If the Swiss pilot-entrepreneurs Bertrand Piccard and André Borschberg, who take turns to fly the single-seat aircraft, achieve their objective it will be a remarkable achievement and demonstration of the possibilities of solar power.
A solar-powered aircraft is a huge challenge for which the aircraft’s design must be finely honed by the two key requirements of efficiency and mass. The aircraft is powered by 17,000 solar panels fitted to the wing’s upper surface which charge lithium-ion batteries in order to provide power to the four electric motors driving four-metre propellers.

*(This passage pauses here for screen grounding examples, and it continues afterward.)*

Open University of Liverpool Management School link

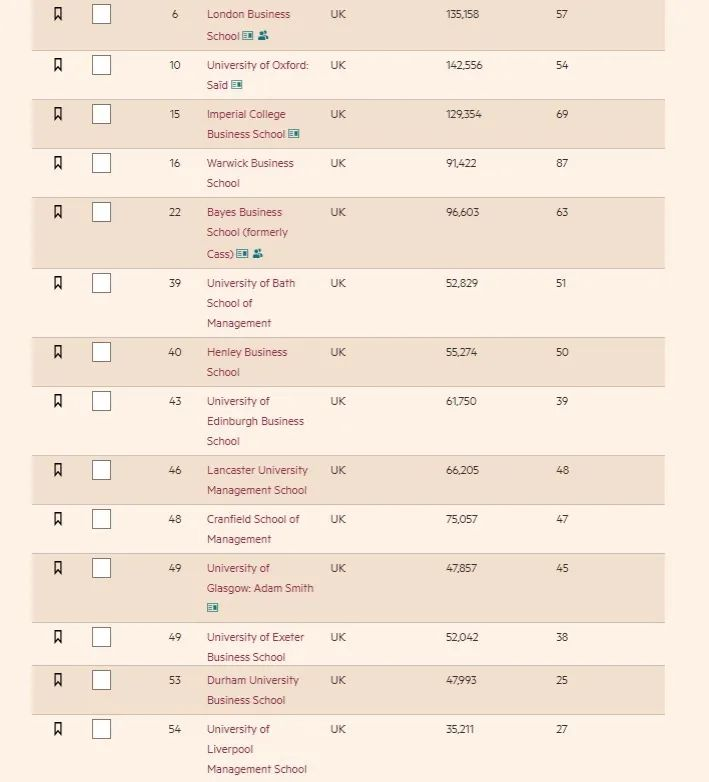tap(256, 749)
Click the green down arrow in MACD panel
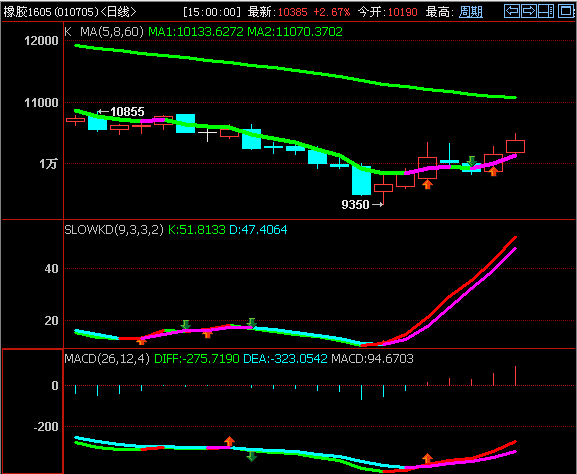The height and width of the screenshot is (474, 577). [251, 456]
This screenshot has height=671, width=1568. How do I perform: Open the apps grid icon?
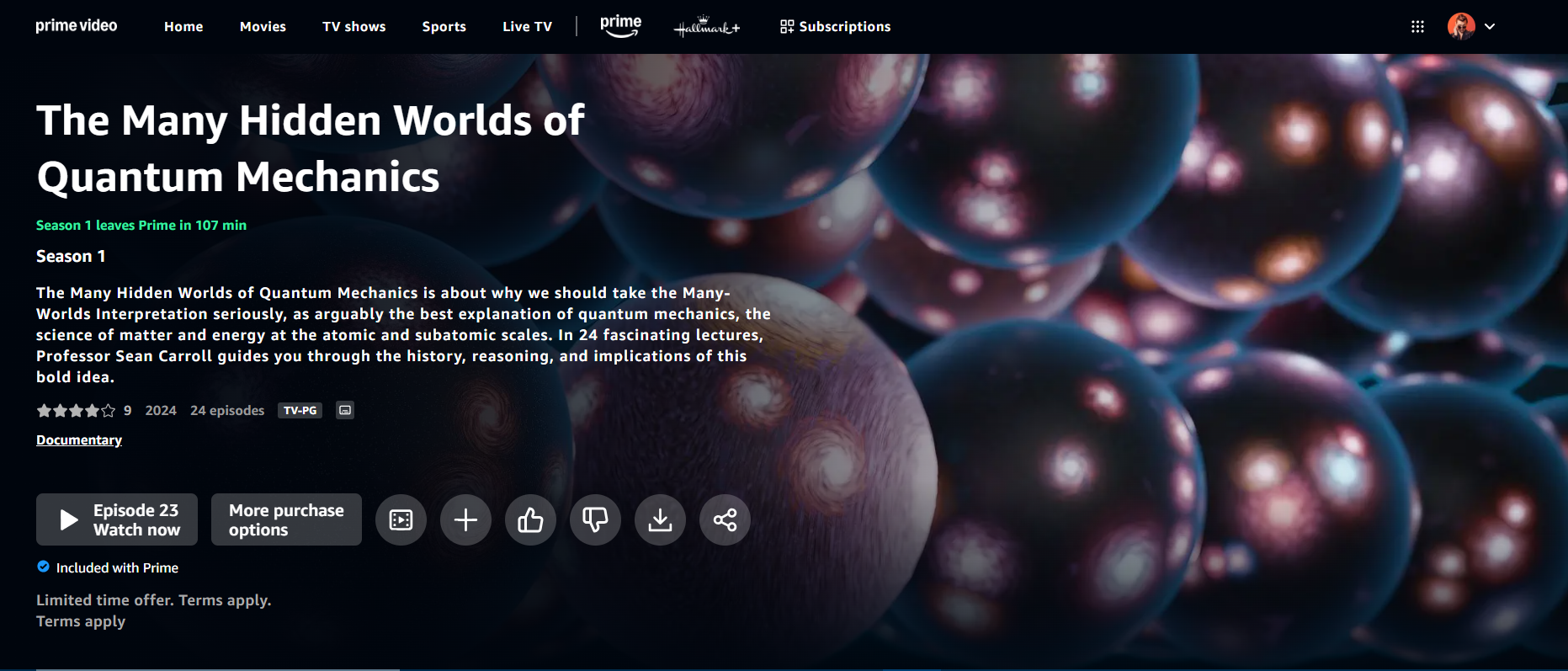(x=1417, y=27)
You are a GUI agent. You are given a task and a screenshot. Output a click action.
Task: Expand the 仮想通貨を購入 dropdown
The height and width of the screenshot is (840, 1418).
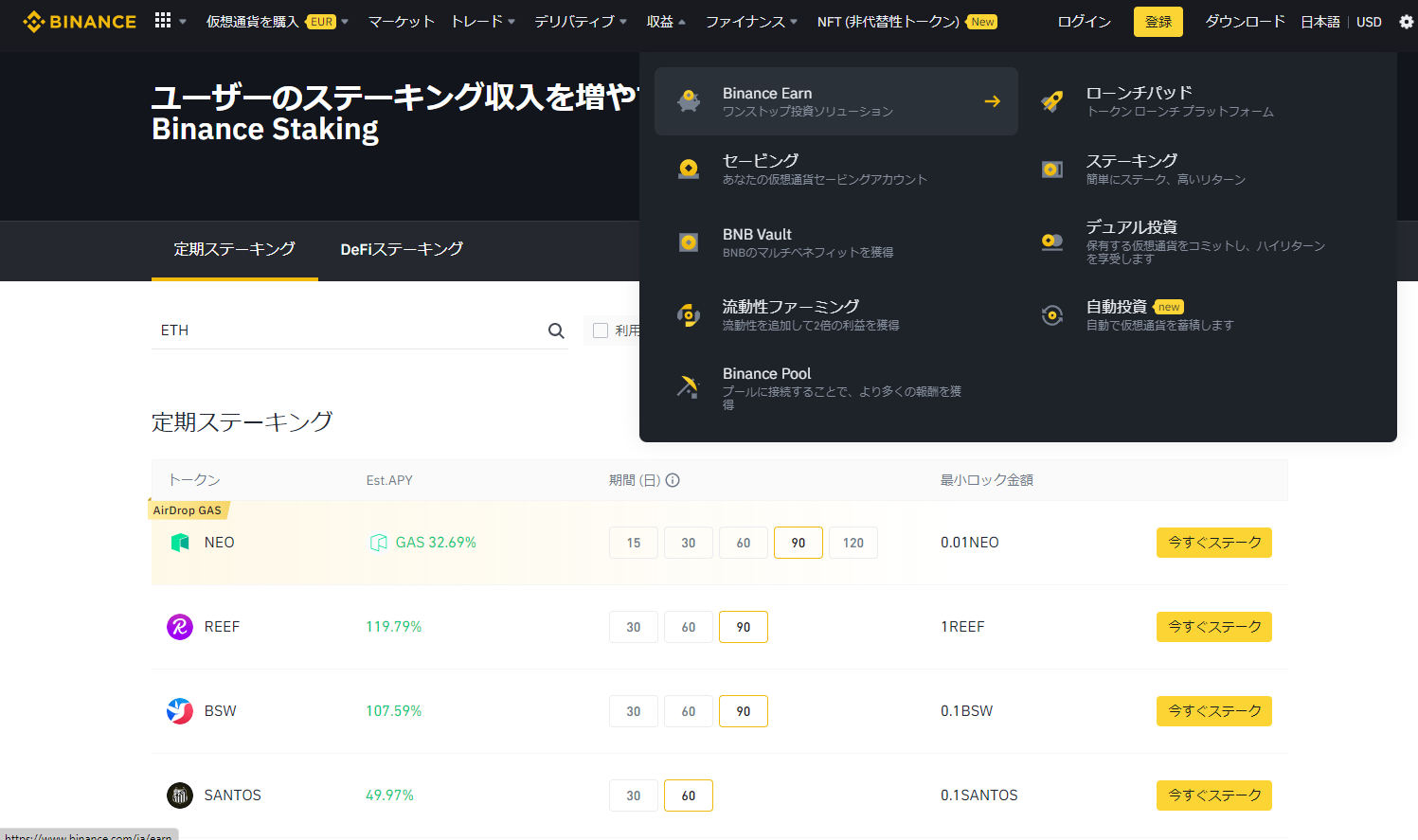(277, 22)
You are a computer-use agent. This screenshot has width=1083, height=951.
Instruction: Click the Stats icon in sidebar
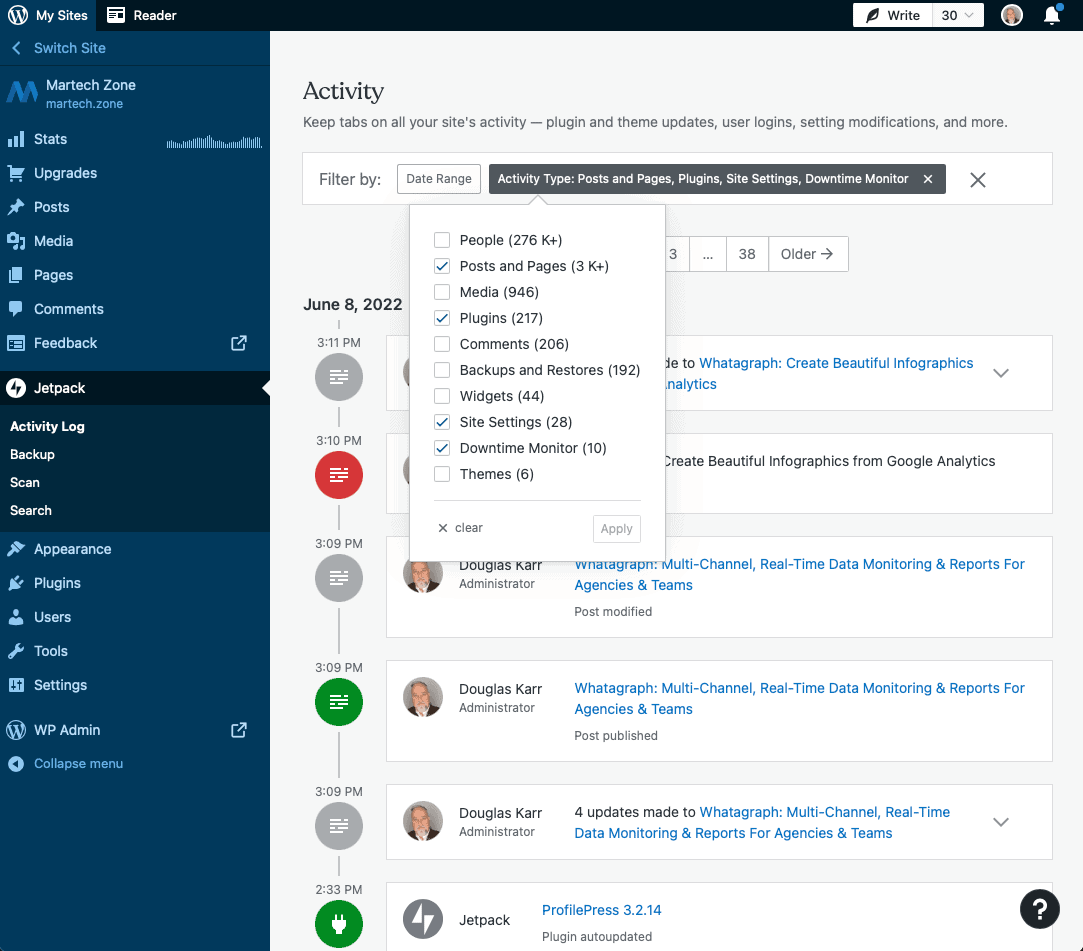pos(16,139)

Set a course for maximum efficiency
While the aircraft’s batteries will be fully charged at take-off, it’s essential that the solar panels can continuously provide the energy required to keep the aircraft airborne. This is complicated as the amount of energy that the panels can convert is dependent on the weather conditions, the angle of the sun in the sky, and of course whether it’s day or night. So with ideal conditions the solar panels must generate an energy surplus in order power the aircraft and keep the batteries charged in order to keep the aircraft airborne during less ideal conditions or nighttime hours. Simply put, Without direct sunlight to provide energy, the system has to be tuned for maximum energy conservation in order not to fall out of the sky.

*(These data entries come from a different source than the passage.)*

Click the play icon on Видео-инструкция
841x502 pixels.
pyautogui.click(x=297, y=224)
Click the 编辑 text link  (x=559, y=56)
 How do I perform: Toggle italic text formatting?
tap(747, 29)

Efficiency is therefore critical in ensuring that the aircraft can eke out every joule of stored energy: components such as the electric motors, at the heart of the system, must be extremely efficient, so that no watt of power is wasted. This can be achieved by selecting an optimum motor design built with the best materials. Key materials include very powerful permanent magnets, which enable the motor to produce the torque it needs to turn. Also the specialist electrical steels that form the core of the motor which are extremely thin and offer very low electrical losses.
Weight loss for aircraft
It also tends to be the case that a heavy electric motor is the most efficient – so weight management is a real problem for a project such as this. Every kilogramme of mass added to a motor must be carried into the air by the airframe. To carry a larger mass the airframe must be heavier and more sturdy which in turn means that the greater overall weight requires more energy to get airborne, demanding larger batteries which add additional weight – an unsustainable increasing spiral.

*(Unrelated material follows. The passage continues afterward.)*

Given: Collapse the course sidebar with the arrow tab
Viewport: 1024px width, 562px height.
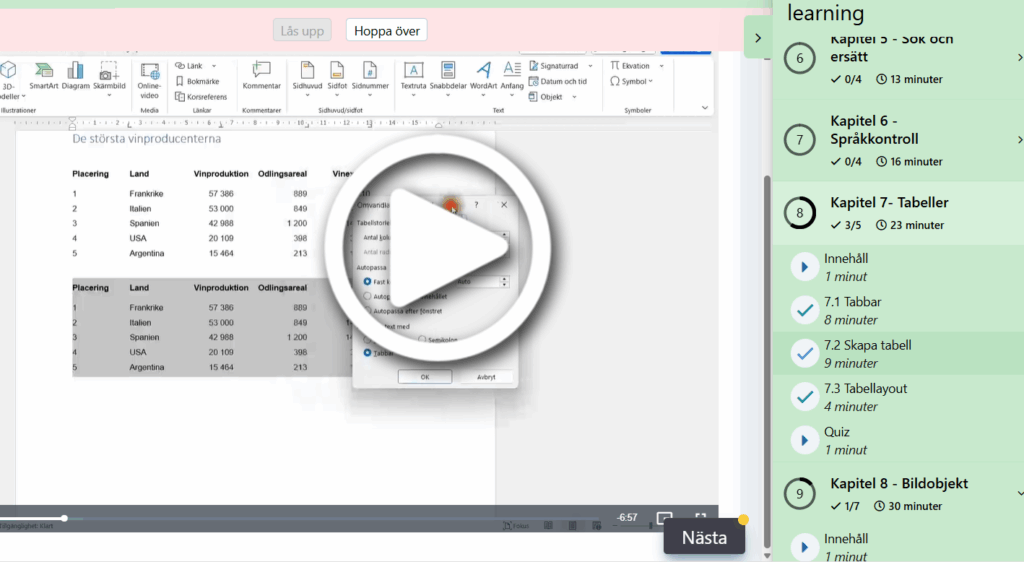Looking at the screenshot, I should (x=757, y=38).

However, this can be made to work. Perhaps the most impressive example of this technology to date is the Zephyr solar-powered aircraft, developed by UK firm QinetiQ. Powered by motors developed at Newcastle University, in 2010 the pilotless Zephyr broke the record for the longest ever sustained flight of any aircraft, spending two weeks in the air.
Aircraft not just for travel
Zephyr was never designed to carry a pilot, but instead act as a replacement for satellites. Fleets of aircraft such as these could stay aloft indefinitely at altitudes of 50,000-70,000ft, beyond the reach of commercial airliners. They could offer all the communications and relay services currently provided by satellites but at a fraction of the cost required to build a space-worthy vehicle and carry it into orbit.
Being closer to Earth – flying at altitudes of 25km compared to 36,000km for a geostationary satellite – generates lower losses in communication signals. This offers the possibility of low-cost, extremely high-speed communications, with no need for satellite dishes and large transmitters, and without the need for expensive infrastructure such as mobile phone towers and fibre-optic cables.
Looking at it from this perspective, perhaps the biggest weakness of Solar Impulse 2 is the project’s goal of carrying two people around the world. The human crew are heavy and they need to sleep, eat and drink. They are the limiting factors, not the aircraft’s technology.
While the conversion efficiency of solar panels is steadily improving, and their cost has plunged in recent years, the idea of solar-powered replacements for our fleets of airliners is perhaps fantasy. But the prospect of autonomous, pilotless aircraft with limitless range presents all sorts of opportunities and possibilities for the future.